Recognizing Unseen Racism in the Workplace, and Doing Something About It

 

Racism in the workplace is more common and more pervasive than many people believe. It is easy to think of the highly charged word “racism” in a work setting and imagine occasional scenes of coworkers in the break room expressing their prejudices in banter, or perhaps in a heated exchange in which a racial epithet is let loose. Or, one may think of daily slights or derogatory behavior towards a target group, often referred to as microaggressions, such as a manager not giving serious consideration to the ideas proposed by Black women in staff meetings. While these individual acts of racist (intersecting with sexist, heterosexist, ableist, etc.) behavior are a part of the problem, racism is bigger and much more pervasive than interpersonal interactions.

Beneath the tip of the iceberg of acts of individual racist behavior is the body of policies and practices that collectively generate racially inequitable outcomes. To illustrate, in recruitment racially inequitable hiring outcomes may occur when so-called “colorblind,” or supposedly race-neutral, hiring practices involve recruitment efforts that fail to deliver effective outreach in diverse talent markets and result in racially homogenous candidate pools. Add to this, for example, candidate evaluation protocols that invite subjective scoring, among other unnecessarily bias-prone practices, and the outcomes are predictably disproportionately white male hiring trends. 

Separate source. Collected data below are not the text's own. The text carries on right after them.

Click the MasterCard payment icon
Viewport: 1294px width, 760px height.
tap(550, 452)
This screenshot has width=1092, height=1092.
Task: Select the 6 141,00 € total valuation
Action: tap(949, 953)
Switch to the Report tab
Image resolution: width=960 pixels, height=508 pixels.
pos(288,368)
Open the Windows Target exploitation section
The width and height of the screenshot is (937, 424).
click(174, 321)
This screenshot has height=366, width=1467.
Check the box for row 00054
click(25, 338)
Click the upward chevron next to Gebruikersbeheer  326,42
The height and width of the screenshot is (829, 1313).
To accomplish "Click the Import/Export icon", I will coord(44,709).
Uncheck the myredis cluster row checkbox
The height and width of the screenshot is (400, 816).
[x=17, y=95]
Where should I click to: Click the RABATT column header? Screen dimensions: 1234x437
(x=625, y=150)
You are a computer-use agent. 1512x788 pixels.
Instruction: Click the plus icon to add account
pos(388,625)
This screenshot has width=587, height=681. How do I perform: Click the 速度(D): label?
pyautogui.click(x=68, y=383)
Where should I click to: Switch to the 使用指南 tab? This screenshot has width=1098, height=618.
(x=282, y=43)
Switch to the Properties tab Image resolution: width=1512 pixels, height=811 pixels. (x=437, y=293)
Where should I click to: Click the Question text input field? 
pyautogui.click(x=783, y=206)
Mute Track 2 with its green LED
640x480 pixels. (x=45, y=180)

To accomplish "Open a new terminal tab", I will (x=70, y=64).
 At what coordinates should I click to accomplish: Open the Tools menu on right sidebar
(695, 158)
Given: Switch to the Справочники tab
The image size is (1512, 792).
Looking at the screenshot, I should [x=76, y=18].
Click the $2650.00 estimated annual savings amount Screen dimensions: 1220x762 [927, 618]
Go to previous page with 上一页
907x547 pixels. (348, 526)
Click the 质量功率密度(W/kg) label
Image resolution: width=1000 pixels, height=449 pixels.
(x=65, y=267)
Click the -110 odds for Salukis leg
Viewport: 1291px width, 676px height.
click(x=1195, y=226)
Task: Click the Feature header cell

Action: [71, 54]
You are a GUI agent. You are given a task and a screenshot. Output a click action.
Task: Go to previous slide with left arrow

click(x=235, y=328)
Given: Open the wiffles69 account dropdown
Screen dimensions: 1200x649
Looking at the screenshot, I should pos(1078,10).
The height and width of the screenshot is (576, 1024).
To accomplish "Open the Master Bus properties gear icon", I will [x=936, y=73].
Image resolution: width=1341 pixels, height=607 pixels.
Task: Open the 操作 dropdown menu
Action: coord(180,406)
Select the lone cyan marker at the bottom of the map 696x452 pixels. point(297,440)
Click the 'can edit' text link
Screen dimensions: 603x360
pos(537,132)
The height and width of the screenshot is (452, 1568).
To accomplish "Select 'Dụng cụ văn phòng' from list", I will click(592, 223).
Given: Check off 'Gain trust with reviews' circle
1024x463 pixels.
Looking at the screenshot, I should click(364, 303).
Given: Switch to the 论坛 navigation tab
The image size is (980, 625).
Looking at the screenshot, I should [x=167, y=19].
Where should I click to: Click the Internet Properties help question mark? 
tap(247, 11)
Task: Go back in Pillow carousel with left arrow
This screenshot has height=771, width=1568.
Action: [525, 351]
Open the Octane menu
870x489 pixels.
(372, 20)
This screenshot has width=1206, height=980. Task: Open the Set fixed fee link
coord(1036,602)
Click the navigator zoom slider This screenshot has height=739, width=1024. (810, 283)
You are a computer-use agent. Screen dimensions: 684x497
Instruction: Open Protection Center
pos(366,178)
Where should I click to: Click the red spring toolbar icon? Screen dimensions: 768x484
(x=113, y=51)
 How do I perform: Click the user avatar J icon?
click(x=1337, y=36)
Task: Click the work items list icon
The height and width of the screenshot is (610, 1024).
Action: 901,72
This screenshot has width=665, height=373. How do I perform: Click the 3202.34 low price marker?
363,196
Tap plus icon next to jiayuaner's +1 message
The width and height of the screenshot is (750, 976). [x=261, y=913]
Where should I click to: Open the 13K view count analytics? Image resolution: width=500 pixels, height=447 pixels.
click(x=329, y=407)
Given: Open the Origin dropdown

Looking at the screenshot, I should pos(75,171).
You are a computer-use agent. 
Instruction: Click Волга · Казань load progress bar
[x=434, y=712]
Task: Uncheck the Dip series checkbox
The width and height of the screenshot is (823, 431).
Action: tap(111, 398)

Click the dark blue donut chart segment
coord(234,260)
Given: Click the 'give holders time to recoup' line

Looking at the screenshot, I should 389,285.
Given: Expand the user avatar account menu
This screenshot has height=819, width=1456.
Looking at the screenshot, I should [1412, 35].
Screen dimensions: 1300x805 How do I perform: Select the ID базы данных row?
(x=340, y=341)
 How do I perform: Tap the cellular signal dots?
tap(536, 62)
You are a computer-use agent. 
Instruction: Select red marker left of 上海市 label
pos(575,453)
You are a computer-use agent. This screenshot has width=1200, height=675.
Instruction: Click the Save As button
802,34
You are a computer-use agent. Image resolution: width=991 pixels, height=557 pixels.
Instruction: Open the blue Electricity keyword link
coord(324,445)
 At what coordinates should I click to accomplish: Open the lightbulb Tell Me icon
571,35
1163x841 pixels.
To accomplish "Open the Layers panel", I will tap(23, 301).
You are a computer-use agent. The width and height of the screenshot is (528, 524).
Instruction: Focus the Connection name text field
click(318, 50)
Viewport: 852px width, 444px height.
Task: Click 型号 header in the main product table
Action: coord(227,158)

The term systemic racism is often used to describe this dynamic of disparate racial outcomes that systematically produce inequality as a result of racially inequitable policies, whether intentional or not.  In his book, How to be an Antiracist (2019), scholar, Ibram X. Kendi, defines racism as “a marriage of racist policies and racist ideas that produces and normalizes racial inequities.” This definition of racism allows us to bypass superficial debates about individual transgressions and intentions, and instead focus on what ultimately matters most: impact, as measured by racially equitable or inequitable outcomes. While human resources and organizational legal teams may regularly investigate discrimination incidents in a case-by-case approach and either find accused parties responsible or not, this emphasis on the individual cases accounts for trees while dismissing the forest. Ultimately, if the impact of commonplace organizational behavior is a racial inequity, such as persistently hiring and promoting a disproportionately white workforce, or higher turnover rates for professionals of color, it is necessary to recognize systemic failures and adjust policies and practices to establish equity needs as the focus of strategic planning.

Importantly, anyone regardless of their racial identification can contribute to the construction or maintenance of policies that contribute to racial inequities, and thereby serve as agents of racism, as Kendi also underscores. This stands in partial contrast to a popular definition of racism, which holds that racism is “prejudice plus power.” This definition can be useful to help people recognize the deeper structural racial inequities favoring white people beyond the individual prejudices that anyone may hold. However, the ‘prejudice plus power’ definition may also inadvertently and problematically suggest that people of color cannot also behave in ways that contribute to perpetuating racial inequities, the most pervasive and damaging result of racism. Just because the project manager, hr specialist, or even diversity program representative is a person of color doesn’t mean that they may not also use their positional power in support of policies that contribute to racially inequitable outcomes. Ultimately, the purpose of analyzing how we define racism is not about pointing the finger to label people as racists, but rather to better recognize the scope of racism in its various presentations embedded in policies that shape organizational systems.  Simultaneously, the call is to reflect in order to take personal accountability at different moments in which we may be contributing to the production of racial inequities in policy design. The opportunity is to consciously and actively work to dismantle policies that reproduce inequities when we have opportunities to exercise power and influence. But before policy redesign can take place effectively, mindful study of the systems in place is necessary to understand the particular dynamics of an organization that reproduces racial inequities.